帰り支度を済ませ、制服ではなく私服になっている。
「普通の格好を初めて見た」
さくらはボーダーのシャツの上にカーキ色のトレンチコートをはおっていた。
ストレッチタイプの細身のジーンズは、さくらのスタイルの良さを強調している。
俺は嬉しくなった。
さくらは俺にたくさんの意外性を見せてくれる。
「専務… お話は何でしょうか?」
俺はさくらのためにまたコーヒーを淹れる。
フリージアの休憩室にあるコーヒーマシンは最新型のせいで、コーヒーの味も香りもいい。

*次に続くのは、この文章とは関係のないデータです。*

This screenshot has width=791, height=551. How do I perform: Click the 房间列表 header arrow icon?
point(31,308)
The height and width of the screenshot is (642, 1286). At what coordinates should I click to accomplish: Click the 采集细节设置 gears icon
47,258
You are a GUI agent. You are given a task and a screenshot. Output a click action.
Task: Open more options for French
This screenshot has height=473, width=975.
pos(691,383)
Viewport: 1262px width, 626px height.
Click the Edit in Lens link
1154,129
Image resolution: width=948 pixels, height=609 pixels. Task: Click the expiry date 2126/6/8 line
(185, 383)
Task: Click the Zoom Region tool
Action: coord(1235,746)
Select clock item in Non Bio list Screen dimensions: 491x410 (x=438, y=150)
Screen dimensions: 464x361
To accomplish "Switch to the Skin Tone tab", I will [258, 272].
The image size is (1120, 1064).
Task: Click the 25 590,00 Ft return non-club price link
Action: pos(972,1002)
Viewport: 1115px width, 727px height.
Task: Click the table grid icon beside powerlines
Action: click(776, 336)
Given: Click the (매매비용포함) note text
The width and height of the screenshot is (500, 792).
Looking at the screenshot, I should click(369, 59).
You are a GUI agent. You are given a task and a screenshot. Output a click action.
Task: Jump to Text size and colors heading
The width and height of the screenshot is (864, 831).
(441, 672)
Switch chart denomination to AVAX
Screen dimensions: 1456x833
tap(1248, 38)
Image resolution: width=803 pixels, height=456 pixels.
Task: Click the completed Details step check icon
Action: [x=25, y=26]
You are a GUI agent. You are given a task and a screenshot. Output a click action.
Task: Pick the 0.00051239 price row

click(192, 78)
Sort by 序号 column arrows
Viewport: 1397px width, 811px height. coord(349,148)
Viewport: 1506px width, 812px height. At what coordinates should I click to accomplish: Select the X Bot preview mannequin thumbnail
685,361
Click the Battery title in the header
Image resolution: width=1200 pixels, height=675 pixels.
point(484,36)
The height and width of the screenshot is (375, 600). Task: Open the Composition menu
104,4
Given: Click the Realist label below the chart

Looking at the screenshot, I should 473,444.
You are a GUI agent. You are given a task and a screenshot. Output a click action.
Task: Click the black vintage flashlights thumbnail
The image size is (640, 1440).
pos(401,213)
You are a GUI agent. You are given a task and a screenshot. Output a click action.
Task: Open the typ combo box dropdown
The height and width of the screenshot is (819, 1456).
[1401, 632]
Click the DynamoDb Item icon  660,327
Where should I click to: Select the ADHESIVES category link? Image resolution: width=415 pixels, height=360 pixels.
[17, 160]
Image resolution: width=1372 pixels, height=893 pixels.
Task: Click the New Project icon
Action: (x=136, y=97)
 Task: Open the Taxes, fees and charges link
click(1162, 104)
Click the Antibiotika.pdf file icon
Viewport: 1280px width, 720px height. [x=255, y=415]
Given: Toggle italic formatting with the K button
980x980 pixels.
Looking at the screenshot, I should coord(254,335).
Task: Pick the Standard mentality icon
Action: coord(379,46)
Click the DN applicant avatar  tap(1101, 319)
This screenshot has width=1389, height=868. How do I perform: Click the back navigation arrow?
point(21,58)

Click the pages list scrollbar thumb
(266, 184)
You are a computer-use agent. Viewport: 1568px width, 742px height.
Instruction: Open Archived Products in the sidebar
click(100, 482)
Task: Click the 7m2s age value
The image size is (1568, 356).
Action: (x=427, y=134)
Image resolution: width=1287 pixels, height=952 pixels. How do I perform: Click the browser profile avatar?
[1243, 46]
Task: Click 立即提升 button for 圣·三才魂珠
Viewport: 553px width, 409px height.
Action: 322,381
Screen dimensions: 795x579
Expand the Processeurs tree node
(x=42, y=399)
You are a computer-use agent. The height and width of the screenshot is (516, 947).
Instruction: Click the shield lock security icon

コーヒーのいい匂いに包まれながら、俺は淹れたてのコーヒーをさくらの前に置いた。
「俺が専務になったのは誰かに教えてもらったのか?」
「はい、二宮さんに聞きました。
粗相のないよう接する事と」
俺は可笑しくて笑ってしまう。
粗相のないようにというアドバイスは、半日遅かったかもしれない。
セックスをしました宣言が粗相に入るかは分からないけれど、俺の度肝を抜いたのは間違いないから。